[Extract to read]
■ ■ ■ ■ ■

One such use case for bindless textures is deferred texturing. The concept is pretty straightforward: instead of writing out a G-Buffer containing all of the material parameters required for shading, you instead write out your interpolated UV’s as well as a material ID. Then during your deferred pass you can use your material ID to figure out which textures you need to sample, and use the UV’s from your G-Buffer to actually sample them. The main benefit is that you can ensure that your textures are only sampled for visible pixels, without worrying about overdraw or quad packing. Depending on your approach, you may also be able to save on some G-Buffer space by virtue of not having to cram every material parameter in there. In practice you actually need more than just UV and material ID. For normal mapping you need your full tangent frame, which at minimum requires a quaternion. For mipmaps and anisotropic filtering we also need the screen-space derivatives of our UV’s. These can computed in the pixel shader and then explicitly stored in the G-Buffer, or you can compute them from G-Buffer as long as you’re willing to live with occasional artifacts. Nathan Reed has a nice write-up[4] on his blog discussing the various possibilities for G-Buffer layouts, so I would suggest reading through his article for some more details.

■ ■ ■ ■ ■

[Dataset section]

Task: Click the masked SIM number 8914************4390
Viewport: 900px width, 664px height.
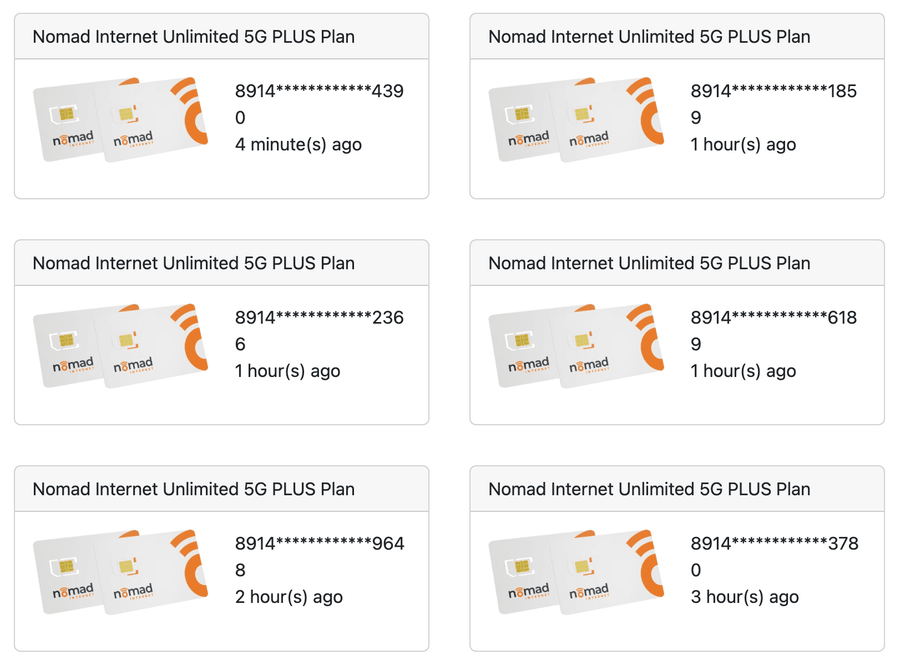Action: [x=319, y=92]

■ ■ ■ ■ ■

[Task details]
Continue the passage on deferred texturing with bindless textures, picking up right after its final sentence.

[Solved exercise]
The place where bindless helps is in the actual sampling of the material textures during the deferred lighting phase. By putting all of your texture descriptors into one big array, the lighting pass can index into that array in order to sample the textures for any given material. All you need is a simple mapping of material ID -> texture indices, which you can do by indexing into a structured buffer. Of course it’s not really required to have bindless in order to pull this off. If you’re willing to stuff all of your textures into a big texture array, then you could achieve the same thing on D3D10-level hardware. Or if you use virtual mapping, then it’s pretty trivial to implement since everything’s already coming from big texture atlases. In fact, the virtual mapping approach has already been used in a shipping game, and was described at SIGGRAPH last year[5][6]. That said, the bindless approach is probably the easiest to get running and also places the least constraints on existing pipelines and assets.

Go Go Gadget D3D12!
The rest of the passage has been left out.